En un debate televisivo se habló de la costumbre de madrugar que impera en nuestro país. En efecto, en las urbes, los asalariados se ponen activos antes de que asome el sol para cumplir con su trabajo.
En los colegios sucede algo parecido. Producto de la crianza de mis hijos, puedo decir que algunos chicos se duermen en el trayecto hacia la escuela, debido a que deben levantarse muy temprano para cumplir con su deber. Por supuesto, en ciudades grandes madrugarán aún más, debido a las distancias que tienen que recorrer. Así las cosas, me atrevería a afirmar que su producción académica no es la ideal, dado que ellos deben dormir, incluyendo su siesta, entre 9 y 12 horas, cuando se encuentran en sus fases iniciales de sus estudios.
Se podría decir que deberían acostarse más temprano para evitar el problema referido, pero las tareas que tienen que realizar no les permiten llevar a efecto este buen deseo. Un viejo slogan reza “en el comer y en el dormir está el buen vivir”, lema que no se cumple para el caso. En algunos países europeos a los chicos en sus primeros años de vida escolar no se les asigna trabajo para la casa, con el fin de que puedan compartir más tiempo con sus padres. Además, las clases, por lo general, inician a las 9:00 a.m. y en varias instituciones rige la jornada continua.

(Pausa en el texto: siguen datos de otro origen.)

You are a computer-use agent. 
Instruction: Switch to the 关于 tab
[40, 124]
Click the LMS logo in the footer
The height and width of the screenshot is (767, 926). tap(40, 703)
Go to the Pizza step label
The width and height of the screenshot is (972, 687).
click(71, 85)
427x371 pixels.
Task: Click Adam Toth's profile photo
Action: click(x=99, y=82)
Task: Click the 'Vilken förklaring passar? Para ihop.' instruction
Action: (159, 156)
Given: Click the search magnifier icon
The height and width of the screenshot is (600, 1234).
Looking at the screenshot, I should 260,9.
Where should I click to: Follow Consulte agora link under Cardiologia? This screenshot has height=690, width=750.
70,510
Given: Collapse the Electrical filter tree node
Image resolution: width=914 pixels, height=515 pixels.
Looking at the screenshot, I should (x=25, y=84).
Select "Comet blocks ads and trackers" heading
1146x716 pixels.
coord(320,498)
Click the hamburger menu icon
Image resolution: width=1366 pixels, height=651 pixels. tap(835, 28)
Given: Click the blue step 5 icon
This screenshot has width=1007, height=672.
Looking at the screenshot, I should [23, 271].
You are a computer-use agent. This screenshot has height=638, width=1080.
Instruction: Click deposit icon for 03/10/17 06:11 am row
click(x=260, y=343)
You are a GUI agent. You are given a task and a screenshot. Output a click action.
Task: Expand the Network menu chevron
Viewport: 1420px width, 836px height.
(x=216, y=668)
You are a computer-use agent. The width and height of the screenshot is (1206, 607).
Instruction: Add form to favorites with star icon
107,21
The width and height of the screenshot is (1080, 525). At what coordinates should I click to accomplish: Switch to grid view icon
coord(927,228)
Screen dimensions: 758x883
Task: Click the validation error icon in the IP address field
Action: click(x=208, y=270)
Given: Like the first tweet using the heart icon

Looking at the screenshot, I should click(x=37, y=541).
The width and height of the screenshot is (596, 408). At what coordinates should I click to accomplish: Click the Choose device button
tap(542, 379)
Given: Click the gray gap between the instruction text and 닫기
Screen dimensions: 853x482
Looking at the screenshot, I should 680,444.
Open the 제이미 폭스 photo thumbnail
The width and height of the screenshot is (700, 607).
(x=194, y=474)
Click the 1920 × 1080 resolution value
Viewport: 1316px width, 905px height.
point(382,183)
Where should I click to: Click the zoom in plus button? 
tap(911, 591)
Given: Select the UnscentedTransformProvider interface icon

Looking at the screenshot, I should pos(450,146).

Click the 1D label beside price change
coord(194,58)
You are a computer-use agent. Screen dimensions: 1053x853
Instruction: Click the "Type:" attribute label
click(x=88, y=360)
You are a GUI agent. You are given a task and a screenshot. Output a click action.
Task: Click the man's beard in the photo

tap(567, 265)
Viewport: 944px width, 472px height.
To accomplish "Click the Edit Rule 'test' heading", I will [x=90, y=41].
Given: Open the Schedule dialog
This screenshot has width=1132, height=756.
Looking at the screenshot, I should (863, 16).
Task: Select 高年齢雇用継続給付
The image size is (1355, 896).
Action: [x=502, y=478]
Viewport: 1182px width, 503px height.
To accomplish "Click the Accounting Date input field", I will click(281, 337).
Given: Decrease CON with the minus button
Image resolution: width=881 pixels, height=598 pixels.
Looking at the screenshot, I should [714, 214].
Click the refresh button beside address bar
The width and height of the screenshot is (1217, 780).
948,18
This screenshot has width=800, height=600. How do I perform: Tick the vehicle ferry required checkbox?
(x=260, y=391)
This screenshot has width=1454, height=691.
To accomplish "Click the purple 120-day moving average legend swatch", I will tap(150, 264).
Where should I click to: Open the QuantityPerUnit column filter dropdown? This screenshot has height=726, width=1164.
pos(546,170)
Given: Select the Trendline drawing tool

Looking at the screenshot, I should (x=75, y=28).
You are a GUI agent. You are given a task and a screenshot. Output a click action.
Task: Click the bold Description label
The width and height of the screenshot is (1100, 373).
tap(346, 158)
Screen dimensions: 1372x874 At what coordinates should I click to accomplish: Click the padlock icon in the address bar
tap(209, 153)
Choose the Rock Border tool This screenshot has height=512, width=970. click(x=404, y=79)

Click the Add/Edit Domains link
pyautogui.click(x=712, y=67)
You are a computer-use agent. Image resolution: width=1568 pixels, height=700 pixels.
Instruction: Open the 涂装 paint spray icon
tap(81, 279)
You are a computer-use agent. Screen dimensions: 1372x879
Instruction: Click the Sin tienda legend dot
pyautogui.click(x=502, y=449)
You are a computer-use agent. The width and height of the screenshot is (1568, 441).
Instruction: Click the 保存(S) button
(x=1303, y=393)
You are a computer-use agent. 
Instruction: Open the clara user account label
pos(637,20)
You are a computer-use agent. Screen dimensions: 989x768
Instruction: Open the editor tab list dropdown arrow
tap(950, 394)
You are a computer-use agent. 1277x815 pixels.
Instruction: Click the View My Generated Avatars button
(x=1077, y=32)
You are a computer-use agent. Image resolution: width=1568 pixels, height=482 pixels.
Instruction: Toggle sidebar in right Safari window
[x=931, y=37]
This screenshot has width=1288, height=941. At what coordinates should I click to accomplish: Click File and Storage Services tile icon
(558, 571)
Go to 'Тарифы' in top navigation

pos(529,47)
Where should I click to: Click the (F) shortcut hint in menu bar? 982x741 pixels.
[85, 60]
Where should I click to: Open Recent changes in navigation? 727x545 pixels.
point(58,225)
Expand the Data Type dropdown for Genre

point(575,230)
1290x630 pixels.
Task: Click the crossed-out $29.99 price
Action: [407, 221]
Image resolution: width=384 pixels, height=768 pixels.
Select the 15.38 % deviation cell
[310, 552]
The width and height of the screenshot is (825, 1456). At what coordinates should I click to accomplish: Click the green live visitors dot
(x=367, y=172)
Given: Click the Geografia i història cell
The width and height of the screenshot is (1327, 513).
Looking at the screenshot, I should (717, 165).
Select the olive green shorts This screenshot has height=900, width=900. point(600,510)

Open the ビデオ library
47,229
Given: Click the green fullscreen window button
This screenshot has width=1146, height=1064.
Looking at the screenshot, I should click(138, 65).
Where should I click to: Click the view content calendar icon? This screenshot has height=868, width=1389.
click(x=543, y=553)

La idea es que no se trata de acumular horas, sino de programar modelos que apunten al desarrollo del pensamiento crítico, de la creatividad…, relegando a un segundo plano la mecanización de conocimientos ¿Por qué no pensar entonces en jornadas continuas para que después de éstas los niños puedan hacer en el colegio lo que les gusta, por ejemplo, practicar deporte, trabajar en la sala de computadores, en los laboratorios …, como ocurre en otros territorios? A buena hora se ha empezado a hablar de un jet lag social, tema que implica considerar la modificación de horarios laborales y escolares y repensar los conceptos de trabajo y de escolarización.